Item coordinate data:
▬▬▬▬▬▬
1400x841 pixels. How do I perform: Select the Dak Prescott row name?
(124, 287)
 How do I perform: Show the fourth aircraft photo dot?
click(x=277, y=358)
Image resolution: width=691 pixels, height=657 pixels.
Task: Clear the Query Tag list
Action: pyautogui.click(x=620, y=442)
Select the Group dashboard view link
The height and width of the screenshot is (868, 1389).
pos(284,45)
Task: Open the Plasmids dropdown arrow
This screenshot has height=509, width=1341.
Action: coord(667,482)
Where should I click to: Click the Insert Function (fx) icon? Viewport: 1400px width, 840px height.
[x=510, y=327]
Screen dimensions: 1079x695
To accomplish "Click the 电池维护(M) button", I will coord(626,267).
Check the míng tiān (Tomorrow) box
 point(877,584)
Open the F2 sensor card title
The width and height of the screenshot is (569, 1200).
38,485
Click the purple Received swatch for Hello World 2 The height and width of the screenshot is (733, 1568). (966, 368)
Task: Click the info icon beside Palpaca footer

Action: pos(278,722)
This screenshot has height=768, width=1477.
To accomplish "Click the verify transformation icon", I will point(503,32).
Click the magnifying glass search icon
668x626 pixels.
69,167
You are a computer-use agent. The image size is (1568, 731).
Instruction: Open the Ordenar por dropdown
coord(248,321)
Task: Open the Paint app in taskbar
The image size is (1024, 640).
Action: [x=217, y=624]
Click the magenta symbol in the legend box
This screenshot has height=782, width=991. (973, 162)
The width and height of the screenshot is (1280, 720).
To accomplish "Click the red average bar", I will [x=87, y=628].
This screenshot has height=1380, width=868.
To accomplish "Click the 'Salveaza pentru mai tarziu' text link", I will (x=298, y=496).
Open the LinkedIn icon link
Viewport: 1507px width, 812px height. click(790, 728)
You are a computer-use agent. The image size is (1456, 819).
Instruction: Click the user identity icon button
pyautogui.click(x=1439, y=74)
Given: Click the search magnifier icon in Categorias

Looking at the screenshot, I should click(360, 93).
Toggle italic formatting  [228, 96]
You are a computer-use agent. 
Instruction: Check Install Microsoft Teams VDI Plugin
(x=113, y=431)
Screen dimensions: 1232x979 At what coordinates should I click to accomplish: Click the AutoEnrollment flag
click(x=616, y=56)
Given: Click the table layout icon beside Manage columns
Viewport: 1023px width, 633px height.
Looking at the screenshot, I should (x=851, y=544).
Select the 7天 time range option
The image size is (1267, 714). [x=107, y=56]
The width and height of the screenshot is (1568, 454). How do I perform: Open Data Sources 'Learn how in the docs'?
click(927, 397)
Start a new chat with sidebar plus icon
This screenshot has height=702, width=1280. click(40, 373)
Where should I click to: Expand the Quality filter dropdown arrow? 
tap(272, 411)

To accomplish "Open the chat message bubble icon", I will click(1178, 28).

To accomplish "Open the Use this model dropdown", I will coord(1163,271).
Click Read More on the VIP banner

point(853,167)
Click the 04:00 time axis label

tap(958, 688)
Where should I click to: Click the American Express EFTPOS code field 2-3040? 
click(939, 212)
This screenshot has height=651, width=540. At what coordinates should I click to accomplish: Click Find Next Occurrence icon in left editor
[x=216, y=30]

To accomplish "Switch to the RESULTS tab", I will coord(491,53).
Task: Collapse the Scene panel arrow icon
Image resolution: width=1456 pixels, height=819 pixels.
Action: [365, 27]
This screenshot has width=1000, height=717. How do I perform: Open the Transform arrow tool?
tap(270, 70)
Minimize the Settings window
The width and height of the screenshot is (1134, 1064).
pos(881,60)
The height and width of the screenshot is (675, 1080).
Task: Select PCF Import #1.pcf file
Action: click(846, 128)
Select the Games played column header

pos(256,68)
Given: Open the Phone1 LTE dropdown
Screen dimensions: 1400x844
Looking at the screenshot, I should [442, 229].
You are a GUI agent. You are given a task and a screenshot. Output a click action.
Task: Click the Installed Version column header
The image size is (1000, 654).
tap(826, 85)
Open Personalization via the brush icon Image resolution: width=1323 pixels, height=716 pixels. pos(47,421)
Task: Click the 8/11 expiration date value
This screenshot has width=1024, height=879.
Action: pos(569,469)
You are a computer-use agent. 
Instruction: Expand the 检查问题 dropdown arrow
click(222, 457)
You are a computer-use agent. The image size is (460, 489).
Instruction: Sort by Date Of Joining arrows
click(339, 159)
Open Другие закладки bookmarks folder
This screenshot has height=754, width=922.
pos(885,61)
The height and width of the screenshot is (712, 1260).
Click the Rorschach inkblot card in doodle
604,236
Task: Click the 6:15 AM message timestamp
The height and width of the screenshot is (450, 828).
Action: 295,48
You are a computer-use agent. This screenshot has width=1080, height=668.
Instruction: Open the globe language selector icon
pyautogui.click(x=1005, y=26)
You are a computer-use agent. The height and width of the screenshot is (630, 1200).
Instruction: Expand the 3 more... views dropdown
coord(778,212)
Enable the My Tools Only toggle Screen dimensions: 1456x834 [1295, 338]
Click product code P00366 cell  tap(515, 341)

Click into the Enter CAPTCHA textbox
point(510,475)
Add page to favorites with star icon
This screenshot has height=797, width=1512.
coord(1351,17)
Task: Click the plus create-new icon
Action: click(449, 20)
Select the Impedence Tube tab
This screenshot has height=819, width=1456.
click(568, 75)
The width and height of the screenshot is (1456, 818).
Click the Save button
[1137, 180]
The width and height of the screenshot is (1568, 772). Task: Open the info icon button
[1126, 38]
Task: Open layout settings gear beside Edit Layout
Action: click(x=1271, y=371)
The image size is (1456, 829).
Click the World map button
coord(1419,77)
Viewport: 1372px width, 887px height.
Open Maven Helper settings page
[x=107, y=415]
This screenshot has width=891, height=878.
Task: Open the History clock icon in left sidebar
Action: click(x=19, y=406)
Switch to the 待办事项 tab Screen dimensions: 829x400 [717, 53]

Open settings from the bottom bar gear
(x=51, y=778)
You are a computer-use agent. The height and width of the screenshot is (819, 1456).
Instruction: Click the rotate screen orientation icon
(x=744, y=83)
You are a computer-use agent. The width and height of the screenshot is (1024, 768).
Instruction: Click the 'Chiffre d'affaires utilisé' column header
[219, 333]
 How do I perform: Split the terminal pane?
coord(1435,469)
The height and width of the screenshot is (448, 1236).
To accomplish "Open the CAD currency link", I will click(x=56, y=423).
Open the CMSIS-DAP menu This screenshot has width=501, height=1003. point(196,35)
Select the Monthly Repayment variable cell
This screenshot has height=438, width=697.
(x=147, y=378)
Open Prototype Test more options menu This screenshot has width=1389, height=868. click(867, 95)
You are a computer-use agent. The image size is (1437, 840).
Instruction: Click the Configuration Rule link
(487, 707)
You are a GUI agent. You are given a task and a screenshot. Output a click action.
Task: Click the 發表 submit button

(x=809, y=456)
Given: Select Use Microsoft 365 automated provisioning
▬▬▬▬▬▬
INSTRUCTIONS TO FOLLOW:
Retype the material exactly, starting with its first line and going on through the line that contains "pos(284,45)".

COMPLETED TASK:
1400x841 pixels. How do I perform: Select the Dak Prescott row name?
(124, 287)
 How do I perform: Show the fourth aircraft photo dot?
click(x=277, y=358)
Image resolution: width=691 pixels, height=657 pixels.
Task: Clear the Query Tag list
Action: pyautogui.click(x=620, y=442)
Select the Group dashboard view link
The height and width of the screenshot is (868, 1389).
pos(284,45)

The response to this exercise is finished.